Il est dif­fi­cile de préjuger de l’am­pleur de cette relance, mais on peut estimer que 300 GW (env­i­ron 200 réac­teurs type EPR) devront être mis en ser­vice d’i­ci à 2030, ce qui sup­pose qu’ils doivent être décidés sur les quinze ans à venir, puisqu’il faut un peu moins de cinq ans pour réalis­er de tels ouvrages. Ces 300 GW, en rem­place­ment pour la moitié et accroisse­ment de capac­ité pour l’autre moitié, ne sont pas irréal­istes (cer­taines prévi­sions vont bien au-delà) même si l’on prend en compte les pos­si­bles aug­men­ta­tions de puis­sance du parc exis­tant (sans doute inférieures au total à 3 %) et les vraisem­blables exten­sions de durée de vie (dix à vingt ans selon les cas).

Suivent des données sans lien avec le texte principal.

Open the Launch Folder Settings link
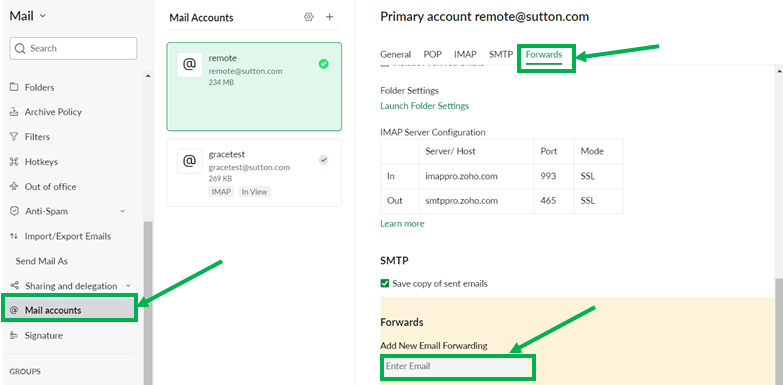This screenshot has width=783, height=385. pyautogui.click(x=424, y=106)
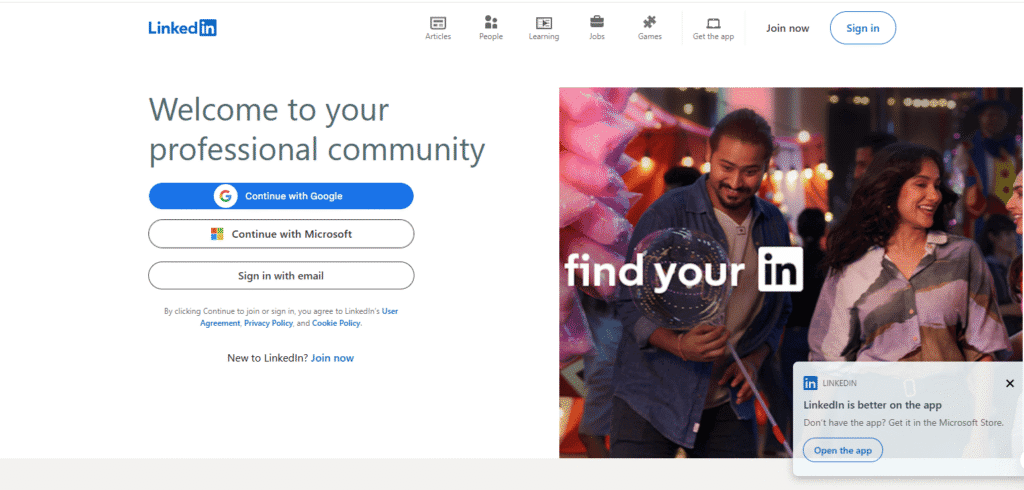Open the People icon in navigation
Screen dimensions: 1024x490
pos(491,23)
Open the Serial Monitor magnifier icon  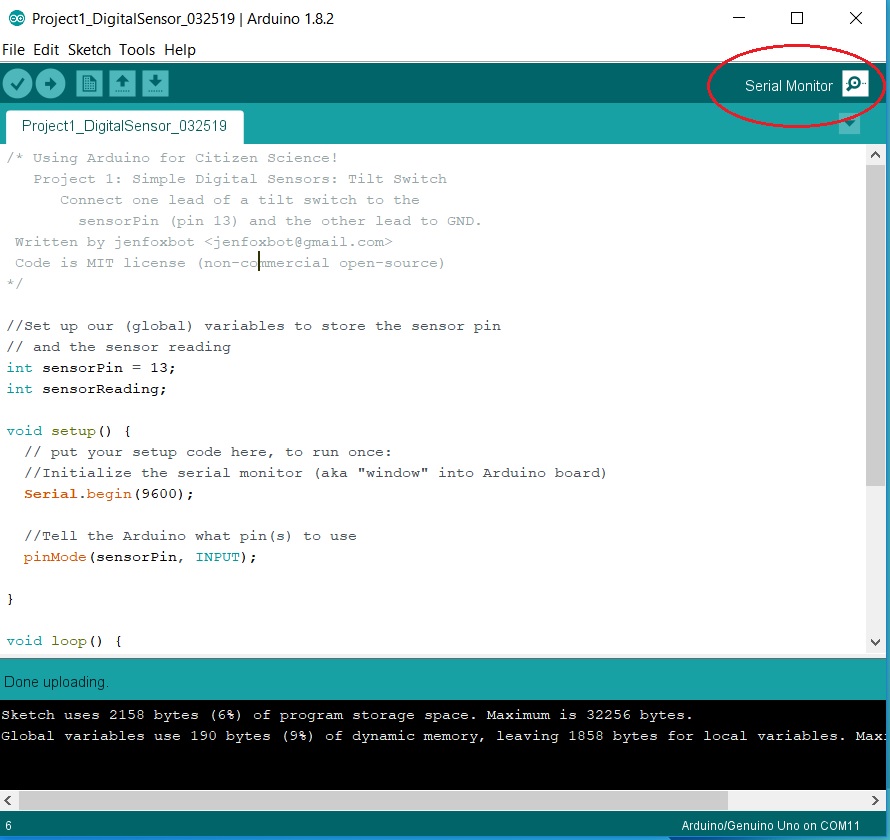[855, 84]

Glob­ale­ment, les investisse­ments de pro­duc­tion d’élec­tric­ité nucléaire au niveau mon­di­al d’i­ci 2030 ne représen­tent pas plus de 10 % des investisse­ments totaux ; ce sont pour­tant des investisse­ments con­sid­érables pour les com­pag­nies d’élec­tric­ité nucléaire (sans doute plus de 800 mil­liards d’eu­ros pour la capac­ité estimée ci-dessus) ; ceux-ci devront être con­sen­tis d’une manière ou d’une autre par les trente pays capa­bles de se dot­er de ce type d’én­ergie. Il ne s’ag­it d’ailleurs pas seule­ment de mon­ter des finance­ments, il faut à nou­veau met­tre l’in­dus­trie en état de pou­voir attein­dre ces objec­tifs, que ce soit pour fab­ri­quer les gros com­posants, mais aus­si pour renou­vel­er et accroître les ressources humaines.

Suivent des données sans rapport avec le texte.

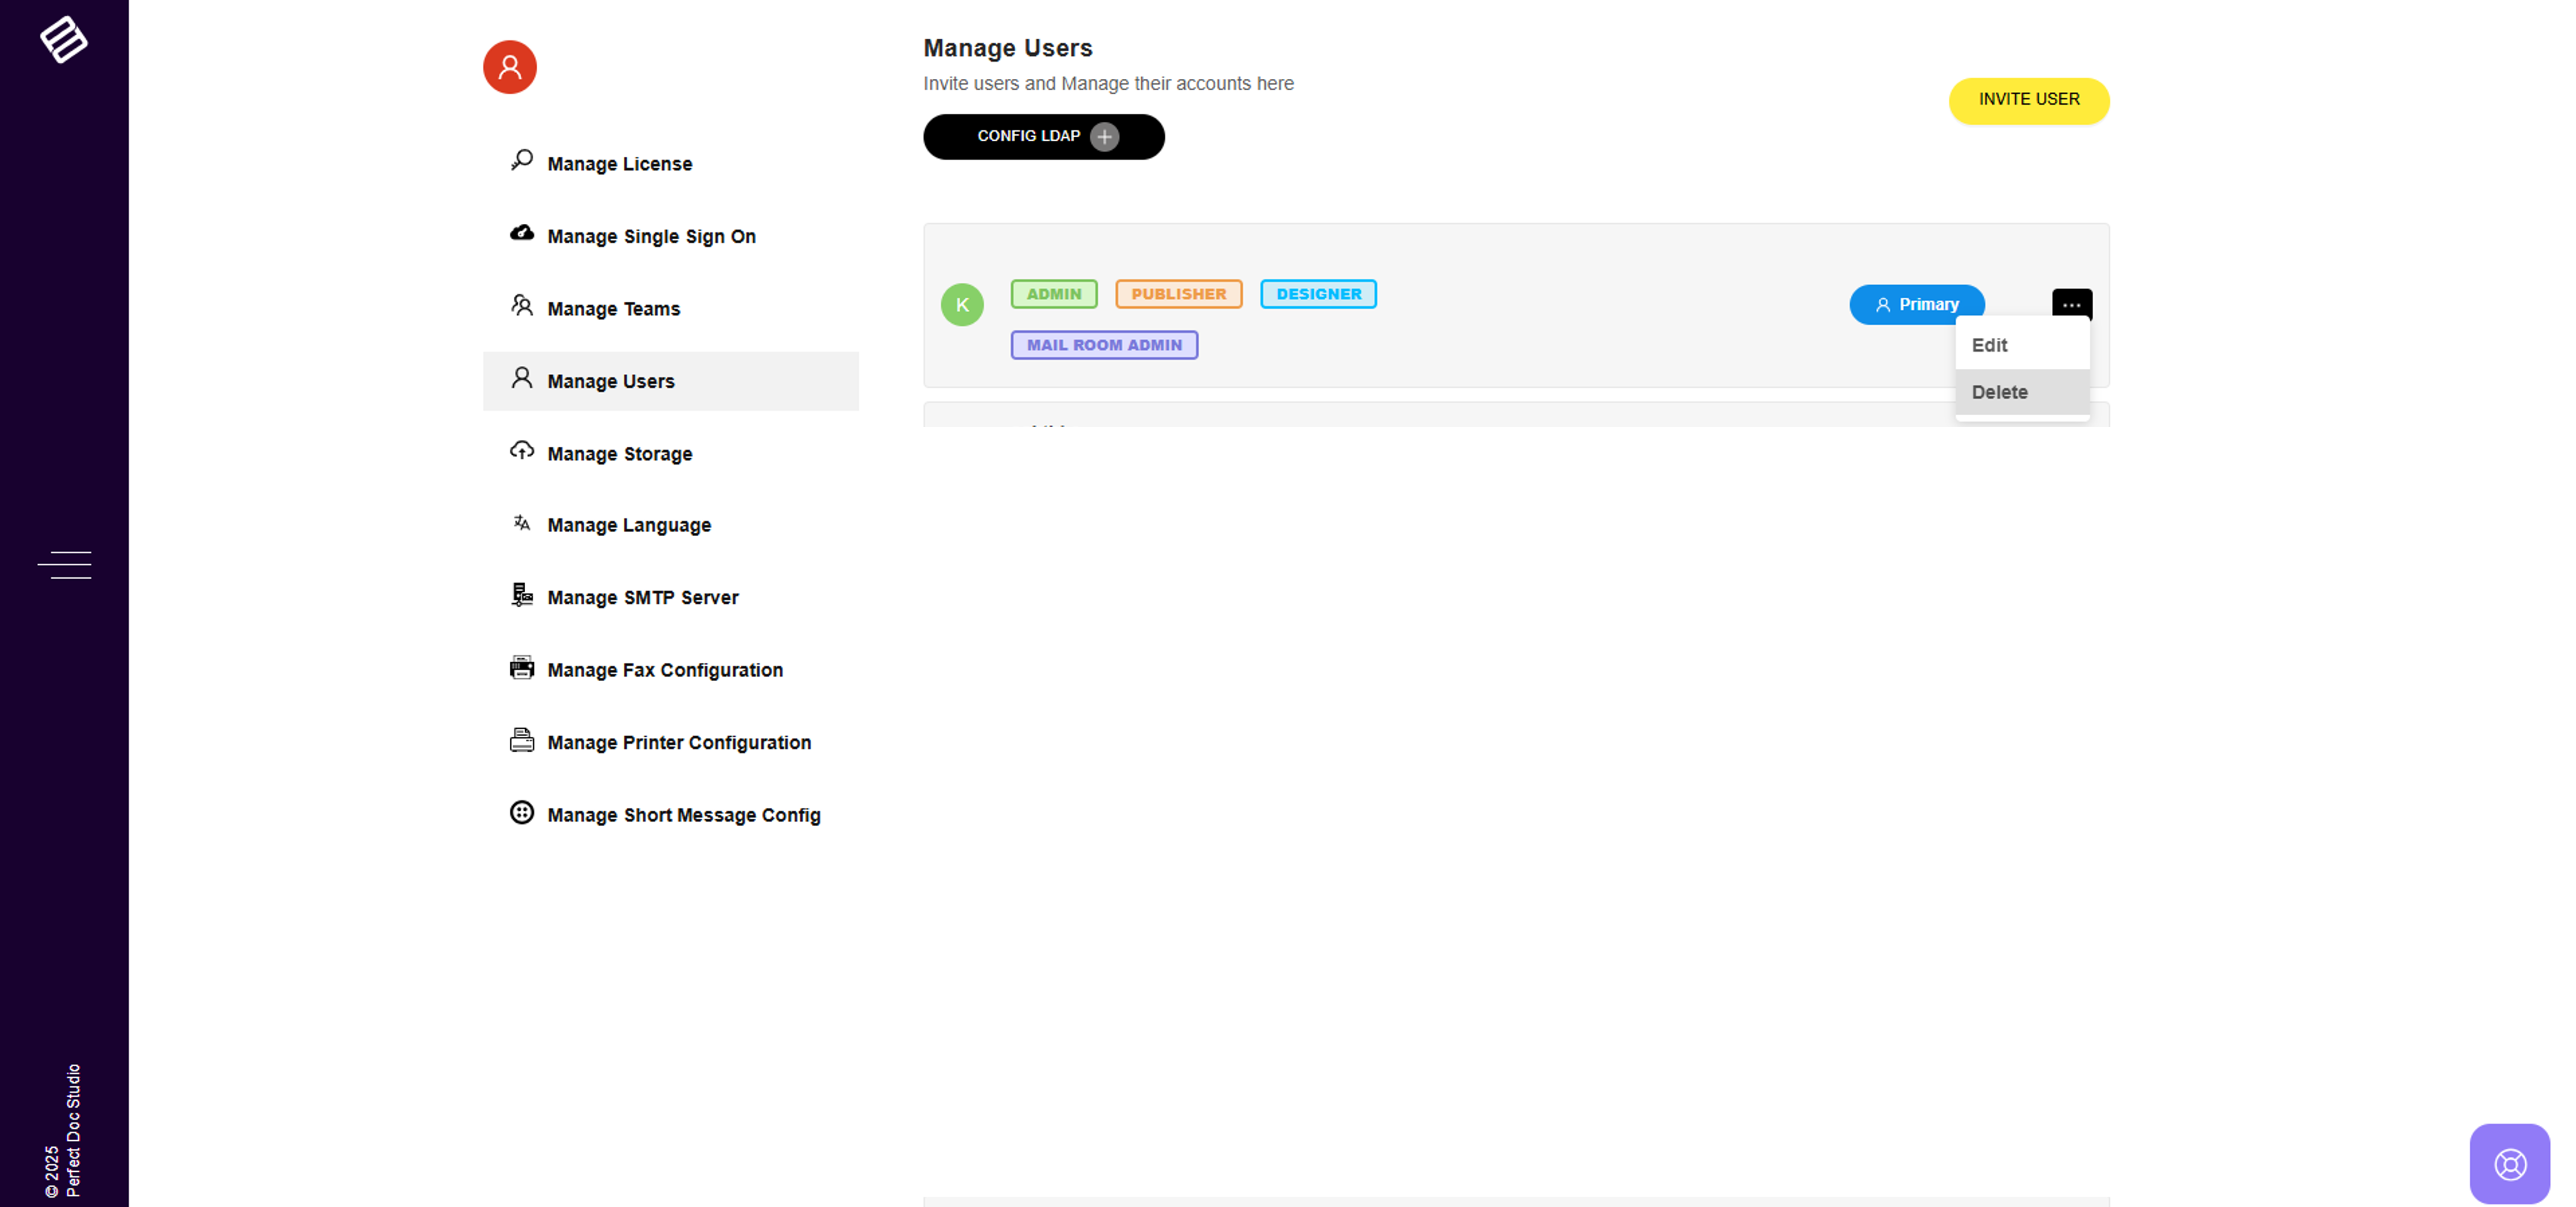Screen dimensions: 2576x1207
Task: Click the Manage Single Sign On cloud icon
Action: coord(522,233)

Cette ” relance “, même si elle n’est pas encore acquise partout, con­cerne essen­tielle­ment l’Asie (avec la Chine et l’Inde), la Russie et les États-Unis dont les pro­grammes-pro­jets représen­tent env­i­ron 80 % des inten­tions exprimées. La ” Grande Europe ” (les 27, la Norvège, la Suisse ain­si que l’Ukraine et la Turquie), avec 150 GW instal­lés, représente presque 45 % du parc mon­di­al. À ce jour, le Roy­aume-Uni, l’I­tal­ie et de nom­breux pays d’Eu­rope cen­trale ont annon­cé d’am­bitieux plans de développe­ment. Mais d’autres pays, notam­ment ceux qui n’ont pas encore levé leurs déci­sions de ” sor­tir du nucléaire “, sauront-ils sur­mon­ter leurs préven­tions pour pren­dre les déci­sions appro­priées ? Si ce n’é­tait le cas, on peut crain­dre que les risques de défail­lance de réseau, en clair de ” black-out “, ne se con­cré­tisent assez rapi­de­ment (2015 ?) et, en tout état de cause, bien avant 2030.

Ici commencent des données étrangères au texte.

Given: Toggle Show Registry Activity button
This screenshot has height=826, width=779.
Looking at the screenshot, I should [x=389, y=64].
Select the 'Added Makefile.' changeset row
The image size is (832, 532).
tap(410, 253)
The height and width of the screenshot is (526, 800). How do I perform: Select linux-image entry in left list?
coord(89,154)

La France a la chance d’être par­ti­c­ulière­ment bien armée pour jouer un rôle majeur dans ce renou­veau : le dynamisme de son indus­trie, l’am­bi­tion de ses pro­grammes de recherche et l’ex­péri­ence des exploitants de cen­trales sont des atouts essen­tiels pour notre pays. Encore faut-il con­tin­uer à attir­er les nou­veaux tal­ents dont cette indus­trie a besoin au moment où les départs en retraite s’ac­crois­sent (un tiers des effec­tifs cesse son activ­ité entre 2010 et 2015 à Élec­tric­ité de France) et les recrute­ments s’am­pli­fient (Are­va, par exem­ple, a recruté plus de mille ingénieurs en 2008). Le groupe X‑Nucléaire récem­ment réac­tivé voit dans ce dossier l’op­por­tu­nité non seule­ment de présen­ter un état des lieux de la ques­tion, mais aus­si l’oc­ca­sion de motiv­er nos cama­rades, les plus jeunes comme ceux à l’ex­péri­ence pro­fes­sion­nelle plus affir­mée, à rejoin­dre cette indus­trie por­teuse d’avenir.